__REQUIREMENTS__.
Reproduce word for word the portion of the passage on church authority and truth between "Where was this" and "his criminal behavior?", inclusive.

## start TEXT SECTION

Next, they want to use male hierarchical power to silence any dissent within the largest body of nuns in America.  If the lay people of this church are not buying what this church is selling and now if the nuns are not buying what this church is selling, perhaps the bishops might ask themselves whether they have truth on their side.  No, truth is not determined by majority vote, but truth can be distorted by those who think they possess it just as quickly and just as surely as it can be by those who find its tenets no longer self-evidently true.
During his unsuccessful run for the Republican presidential nomination, Senator Santorum also complained that 60% of those who enter a college or a university with a strong religious faith had that faith challenged, disturbed or destroyed by what the senator described as “liberal secular professors.”  It did not seem to occur to the senator that maybe these students’ “strong faith” was based on concepts that are either dated, immature or simply wrong.  Is knowledge in the future in our universities to be bent so as not to offend the naïve faith of some religious believers?  Are we ready to put the Catholic Church in charge of discerning all truth?  Was this Church not wrong about Galileo, about Darwin, about Hans Kung?  Are they not wrong about women, about birth control, about celibacy, about homosexuality, about mental illness and about left-handedness?  Has not the papacy itself owned slaves in its history?  Have we not had enough inquisitions, crusades and religious wars to make us loath to return to the Middle Ages?  Do we wish to cancel the Enlightenment in order to preserve the faith of the Catholic Church as it is interpreted by this Pope, rooted as he obviously is in a world that no longer exists?
Where was this passion for truth and for the exercise of moral leadership when priests were abusing children and the hierarchy was covering it up?  Why is Cardinal Bernard Law, the prelate guiltier than any other of covering up that scandal, in a senior Vatican position where he will never have to be called to testify under oath for his criminal behavior?

## end TEXT SECTION
## start DATASET SECTION

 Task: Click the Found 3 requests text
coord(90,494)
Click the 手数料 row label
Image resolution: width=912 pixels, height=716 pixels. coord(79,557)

## end DATASET SECTION

__RESULT FOR THIS TASK__.
Where was this passion for truth and for the exercise of moral leadership when priests were abusing children and the hierarchy was covering it up?  Why is Cardinal Bernard Law, the prelate guiltier than any other of covering up that scandal, in a senior Vatican position where he will never have to be called to testify under oath for his criminal behavior?